When it comes to the best-dressed shows of the television season, you could make a strong argument for several contenders. Jane the Virgin, Killing Eve, black-ish, The Bold Type, Riverdale -- all these shows feature highly enviable fashion, but do you know what they don't feature enough of? CAPES.
Capes came back into fashion a few years ago, and now they're all over the runways and in everyday wear. And while some capes can be restricting, yes, nothing provides such an immediate boost of both glamour and drama as a well-tailored cape. This is in part because capes are entirely impractical nowadays. They will not keep you as warm as a coat, they can make the simple act of carrying a purse an unnecessarily difficult or even impossible task, and they won't even make you fly in real life. Capes are purely an aesthetic choice, and one that signifies the wearer is both stylish as hell and not one to get bogged down in the mundanities of life. In summation, they are pure Look.
Knowing this, it seems inevitable that the series that best embraced the art of the cape this TV season was American Horror Story, which prioritizes aesthetics as much as, and sometimes even more than, storytelling. In Apocalypse, the eighth season of the FX anthology, creator Ryan Murphy brought together characters from two of the series' most beloved installments, Coven and Murder House, to play out his version of the End of Days in which the witches of Miss Robichaux's must defeat the Antichrist Michael Langdon (Cody Fern) in order to save human and witch kind.
Witches have long been associated with capes, which is why it's probably not a coincidence that the rise of capes in real-life fashion occurred in tandem with the resurgence of witch culture.

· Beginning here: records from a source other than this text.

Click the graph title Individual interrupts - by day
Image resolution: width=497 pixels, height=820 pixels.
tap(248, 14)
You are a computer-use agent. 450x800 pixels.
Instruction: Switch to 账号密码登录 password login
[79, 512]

That's also why Murphy and costume designers Lou Eyrich and Paula Bradley seemingly took every opportunity in Apocalypse to pay homage to a witch's ultimate fashion accessory, starting right from the second the Coven women first reappeared on our screens. And thanks to a cape's inherent ability to turn any regular stride into a high-fashion, grand entrance strut, suddenly the anticipated return of the Coven witches in Apocalypse's third episode not only became one of the best dramatic moments of the season but also one of the most stunning visuals.
The sight of Cordelia (Sarah Paulson) leading the resurrected Madison (Emma Roberts) and Myrtle (Frances Conroy) through the fog to save their recently deceased sisters at the underground bunker left fans gagging not only because some of their all-time favorite American Horror Story characters were back, but because the women's capes, trailing behind them through the fog, milked every single moment of the trio's triumphant comeback.

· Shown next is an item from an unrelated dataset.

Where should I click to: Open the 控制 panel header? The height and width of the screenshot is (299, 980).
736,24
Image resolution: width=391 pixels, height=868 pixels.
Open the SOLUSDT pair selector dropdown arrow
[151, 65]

The delicious visual of a group of women walking with purpose and ready to kick some Antichrist ass is one Apocalypse used to great effect throughout the season. When Cordelia and Myrtle later led Coco (Leslie Grossman), Violet (Taissa Farmiga), and Mallory (Billie Lourd) on another moonlit stroll -- this time to resurrect a warlock ally rather than their witch sisters -- the shot was once again a standout in a visually rich season.
But Apocalypse didn't just let the women have all the fun with capes. While the fashion piece is largely relegated to womenswear these days, historically capes were unisex, with both men and women taking full advantage of the instant melodrama they provide. And this is something Apocalypse did quite well, putting warlocks Ariel (Jon Jon Briones) and Behold Chablis (Billy Porter) in stunning capes that added to the impact of any shot they were in. The show even made sure the Antichrist got in on the cape action -- although, in this outfit, it's really Michael's silver fastener that steals your eye.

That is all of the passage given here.